» **Job 1**
State whether each statement below agrees with the excerpt about the observation space error. Answer yes or no for each, and quote the deciding words of the excerpt. (a) The action space printed is the same in the expected output and in the actual output. (b) The error reported is a TypeError. (c) The traceback points to the line that calls env.step.
» **Job 2**
In the excerpt about the observation space error, what data type appears in the observation space that is actually printed?
» **Job 3**
Write what comes next in the excerpt about the observation space error, picking up after its last line.

» **Excerpted passage**

....

While I am expecting to get:

OUTPUT:
The observation space: Box(2,)
The action space: Discrete(3)

I am getting:

The observation space: Box([-1.2  -0.07], [0.6  0.07], (2,), float32)
The action space: Discrete(3)

This is causing an error downstream when trying to generate new obs:

obs = env.reset()
random_action = env.action_space.sample()
new_obs, reward, done, info = env.step(random_action)
print("The new observation is {}".format(new_obs))

I get the following error:

ValueError                                Traceback (most recent call last)
Input In [4], in <cell line: 11>()
      8 random_action = env.action_space.sample()
     10 # # Take the action and get the new observation space
---> 11 new_obs, reward, done, info = env.step(random_action)

....

» **Given records**
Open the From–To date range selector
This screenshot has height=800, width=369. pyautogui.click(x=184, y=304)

....

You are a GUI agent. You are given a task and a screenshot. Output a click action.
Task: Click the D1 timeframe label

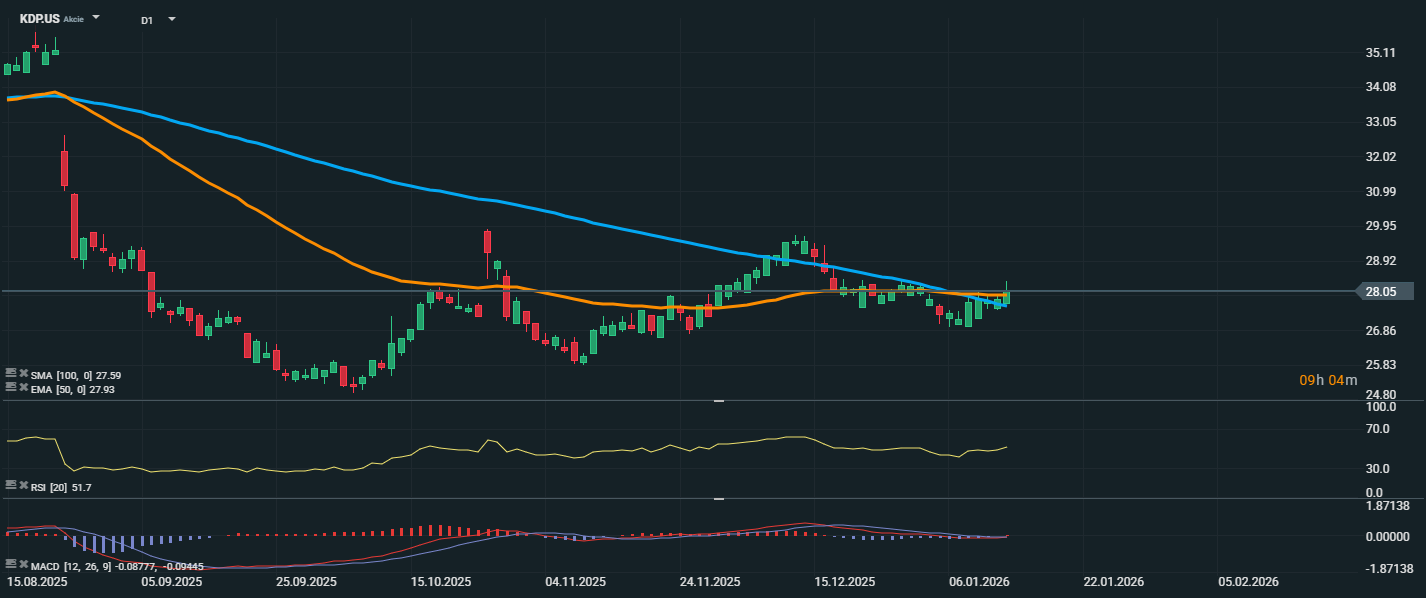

....

» **Exercise response 1**
(a) Yes: "The action space: Discrete(3)" appears in both.
(b) No: "ValueError".
(c) Yes: "---> 11 new_obs, reward, done, info = env.step(random_action)"

» **Exercise response 2**
float32

» **Exercise response 3**
     12 print("The new observation is {}".format(new_obs))

ValueError: too many values to unpack (expected 4)

Solution

  • I am assuming that you are using the latest version of gym which is 0.26.2

    Based on the documentation given here, your error can be resolved by -

    import gym
    env = gym.make('MountainCar-v0')
    obs_space = env.observation_space
    action_space = env.action_space
    obs = env.reset()
    random_action = env.action_space.sample()
    observation, reward, terminated, truncated, info = env.step(random_action)